Great minds are not necessarily limited to technical questions and concerns; as individual members of the human race, they are often concerned with matters of both personal morality and political philosophy. If they ask such questions and speak out, they are a threat to rouse the people. The common expression, "The pen is mightier than the sword," is true, because the pen is an instrument of the mind. The deeper truth is, "The mind is mightier than the sword," that is, the mind is mightier than brute force. Ayn Rand's point in Anthem is that dictators necessarily stifle the mind. In order to maintain their power, they must do so. This is why Equality 7-2521 is refused admittance to the Home of the Scholars and why, later, he is imprisoned, his light threatened, and his life endangered. A great scientist has no chance to flourish in a totalitarian state. In real life, for example, the brilliant physicist, Andrei Sakharov, was persecuted and imprisoned in the Soviet Union for his outspoken moral condemnation of the Soviet invasion of Afghanistan in 1979.
If the entire world is a global dictatorship as in Anthem, if freedom exists nowhere on earth, then the mind can seek no haven, no example such as the United States to which one can emigrate in order to gain an independent life. In such a case, the author shows, the mind will be stifled everywhere. There will be no creative thinking or innovation, no scientific research, no technological progress or industrial advance. In a worldwide dictatorship, human society will not move forward.
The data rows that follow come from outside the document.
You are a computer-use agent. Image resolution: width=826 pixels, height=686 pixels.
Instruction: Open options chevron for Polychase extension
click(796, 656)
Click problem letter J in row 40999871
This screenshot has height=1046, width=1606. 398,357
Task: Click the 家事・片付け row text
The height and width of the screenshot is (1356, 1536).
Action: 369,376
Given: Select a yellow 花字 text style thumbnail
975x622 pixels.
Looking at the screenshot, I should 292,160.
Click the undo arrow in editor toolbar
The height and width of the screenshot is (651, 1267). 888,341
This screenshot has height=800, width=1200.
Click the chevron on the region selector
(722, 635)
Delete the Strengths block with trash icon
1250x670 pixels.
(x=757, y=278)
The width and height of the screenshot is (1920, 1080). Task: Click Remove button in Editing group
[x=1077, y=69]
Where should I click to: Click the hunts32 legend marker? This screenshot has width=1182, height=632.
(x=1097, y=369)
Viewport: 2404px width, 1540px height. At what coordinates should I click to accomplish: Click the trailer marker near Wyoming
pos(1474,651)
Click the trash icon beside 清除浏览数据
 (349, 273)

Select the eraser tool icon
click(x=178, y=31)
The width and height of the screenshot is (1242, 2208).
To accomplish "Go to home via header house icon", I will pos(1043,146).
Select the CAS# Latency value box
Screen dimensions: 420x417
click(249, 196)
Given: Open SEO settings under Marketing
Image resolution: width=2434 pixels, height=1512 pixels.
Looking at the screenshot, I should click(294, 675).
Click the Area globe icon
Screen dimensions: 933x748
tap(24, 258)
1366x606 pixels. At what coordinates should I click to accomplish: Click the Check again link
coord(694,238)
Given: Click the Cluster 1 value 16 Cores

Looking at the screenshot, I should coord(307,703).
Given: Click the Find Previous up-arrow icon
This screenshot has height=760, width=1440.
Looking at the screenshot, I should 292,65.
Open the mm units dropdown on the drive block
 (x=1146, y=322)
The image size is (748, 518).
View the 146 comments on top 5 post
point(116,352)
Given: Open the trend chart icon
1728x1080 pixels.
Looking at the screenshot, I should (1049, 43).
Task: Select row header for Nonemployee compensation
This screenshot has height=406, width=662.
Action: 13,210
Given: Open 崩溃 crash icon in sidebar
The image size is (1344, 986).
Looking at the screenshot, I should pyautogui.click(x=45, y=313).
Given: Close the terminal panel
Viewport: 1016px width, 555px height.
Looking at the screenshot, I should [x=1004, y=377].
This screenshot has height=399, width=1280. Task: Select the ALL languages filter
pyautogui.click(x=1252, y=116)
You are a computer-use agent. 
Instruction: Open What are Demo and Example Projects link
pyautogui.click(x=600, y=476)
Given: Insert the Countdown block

But the author shows that the implications are even worse. It is not merely the case that humanity will not progress, but that it will regress into a second Dark Age. Society will lose the great accomplishments of the past. If common individuals are to learn from great minds — as they do — they, too, must engage in rational thinking. The successful student, as well as the teacher, must be a thinker. It takes rational thought to learn to operate computers, to service and rebuild airplanes, to perform surgical techniques, to administer plants supplying electrical power, and so on. One does not fly or repair an airplane by rote memorization; one must understand the process.